If you share a bed, sooner or later your partner is going to mess up your sleep. Whether it's due to some serious snoring or simply a difference in your schedules, you'll eventually be on the receiving end of a rude awakening courtesy of your sweetie pie. And if you're a woman? Well, it turns out that you're much more likely to be disturbed by your partner than a man is.
What can you do to keep blanket battles at bay and make sure you both get a good night's sleep? Try these tips to stop common bed sharing problems in their tracks.
Snoring, Snuffles and Sniffles
If your partner has a cold or the flu and is keeping you awake with nose blowing and coughing, one of you should sleep on the couch. This is a temporary fix to a temporary snafu, but it's also one that could keep you from getting sick, too. It's up to you who has to hit the road, but the ailing person may find that propping themselves up with a bunch of pillows against the arm of the couch may help alleviate sinus pressure enough to fall asleep.
If your partner is a regular snorer, you may need to take more drastic measures. Try using a wedge pillow to encourage side sleeping and see a doctor to rule out any serious conditions like sleep apnea. If nothing works – or if you're super sensitive – you can try wearing soft foam earplugs to block out the noise.
Reading With the Light On
If you're the early to bed, early to rise type and your partner is a night owl, getting your schedules in sync can be a real challenge. Going to bed at the same time can reduce some disturbances, but if your partner loves to read, leaving the light on can make it hard for you to fall asleep. The best solution here is to purchase an inexpensive clip-on book light. It shines directly in the page – not in your eyes.
TVs, Laptops and Other Gadgets
The blue light emitted from your television and other screens can wreak havoc on your sleep cycles, so it's best to banish these from the bedroom entirely. Still, if your partner wants to watch while you're ready for some shut-eye, try having them switch to their phone and use headphones. This will keep the noise level as low as possible, and it's much easier to hide the light from a small screen with a blanket or pillow.
Physical Partner Disturbances
Does your bed move every time your partner does?

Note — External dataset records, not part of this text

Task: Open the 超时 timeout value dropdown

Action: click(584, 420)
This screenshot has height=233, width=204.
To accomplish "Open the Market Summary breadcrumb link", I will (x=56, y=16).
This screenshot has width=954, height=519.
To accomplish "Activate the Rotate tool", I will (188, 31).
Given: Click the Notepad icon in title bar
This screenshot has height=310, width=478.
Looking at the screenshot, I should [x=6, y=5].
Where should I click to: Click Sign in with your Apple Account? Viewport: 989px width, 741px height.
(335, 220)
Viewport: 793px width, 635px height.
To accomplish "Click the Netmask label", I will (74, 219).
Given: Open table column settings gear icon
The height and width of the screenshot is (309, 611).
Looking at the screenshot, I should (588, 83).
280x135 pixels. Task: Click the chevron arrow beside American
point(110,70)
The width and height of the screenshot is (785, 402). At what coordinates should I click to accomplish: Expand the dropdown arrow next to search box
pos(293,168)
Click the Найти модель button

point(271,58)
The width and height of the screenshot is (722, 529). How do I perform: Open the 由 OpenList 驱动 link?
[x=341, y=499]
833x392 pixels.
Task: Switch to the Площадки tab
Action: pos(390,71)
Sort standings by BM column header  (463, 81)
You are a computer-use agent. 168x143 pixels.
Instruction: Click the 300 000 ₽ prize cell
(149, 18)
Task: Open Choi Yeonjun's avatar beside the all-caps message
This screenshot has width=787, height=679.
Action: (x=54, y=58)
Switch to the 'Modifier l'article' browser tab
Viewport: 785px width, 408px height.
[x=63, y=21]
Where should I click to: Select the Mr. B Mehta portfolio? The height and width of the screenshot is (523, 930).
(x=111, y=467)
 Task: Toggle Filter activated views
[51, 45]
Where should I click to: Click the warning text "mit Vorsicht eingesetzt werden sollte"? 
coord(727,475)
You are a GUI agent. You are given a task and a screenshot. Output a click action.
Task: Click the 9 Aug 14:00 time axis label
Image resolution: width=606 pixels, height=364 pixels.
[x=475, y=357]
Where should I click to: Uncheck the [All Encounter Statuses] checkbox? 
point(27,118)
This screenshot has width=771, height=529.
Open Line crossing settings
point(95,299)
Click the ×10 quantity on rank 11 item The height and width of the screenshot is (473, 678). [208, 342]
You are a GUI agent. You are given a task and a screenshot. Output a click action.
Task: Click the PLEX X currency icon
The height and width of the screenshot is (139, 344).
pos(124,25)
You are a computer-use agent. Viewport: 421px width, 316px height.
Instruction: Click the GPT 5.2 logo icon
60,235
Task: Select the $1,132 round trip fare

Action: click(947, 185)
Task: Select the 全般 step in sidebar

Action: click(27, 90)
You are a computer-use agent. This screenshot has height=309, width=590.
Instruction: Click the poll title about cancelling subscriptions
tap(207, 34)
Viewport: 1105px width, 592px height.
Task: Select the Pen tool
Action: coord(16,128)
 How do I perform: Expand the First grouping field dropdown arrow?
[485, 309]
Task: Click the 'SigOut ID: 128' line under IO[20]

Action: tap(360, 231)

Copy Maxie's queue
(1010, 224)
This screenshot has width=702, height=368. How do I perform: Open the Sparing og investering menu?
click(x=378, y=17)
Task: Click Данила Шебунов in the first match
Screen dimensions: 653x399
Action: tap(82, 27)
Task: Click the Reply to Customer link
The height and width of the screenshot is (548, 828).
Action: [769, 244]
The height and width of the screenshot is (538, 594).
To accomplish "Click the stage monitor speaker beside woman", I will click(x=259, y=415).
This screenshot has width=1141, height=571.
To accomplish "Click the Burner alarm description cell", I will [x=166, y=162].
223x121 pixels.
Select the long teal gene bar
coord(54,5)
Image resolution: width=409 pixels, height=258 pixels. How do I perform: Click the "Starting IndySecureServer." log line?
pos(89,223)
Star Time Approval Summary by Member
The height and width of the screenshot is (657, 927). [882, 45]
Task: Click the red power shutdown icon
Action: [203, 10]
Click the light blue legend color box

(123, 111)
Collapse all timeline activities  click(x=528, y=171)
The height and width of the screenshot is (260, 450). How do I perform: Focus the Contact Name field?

Sometimes your partner's every move has the power to wake you up, and this is so common that the mattress industry even has a special name for it: partner disturbance. Partner disturbance happens when your partner gets in or out of bed, or even just changes position. If you feel every little adjustment, a mattress with motion separation properties is a good investment. Consider a foam mattress or a spring mattress with individually wrapped coils for best results.
Like anything else in your relationship, getting a good night's sleep in a shared bed may take some practice. Discuss your needs with a sense of humor and an open mind, and you should be able to reach a compromise that allows both of you get the sleep you deserve.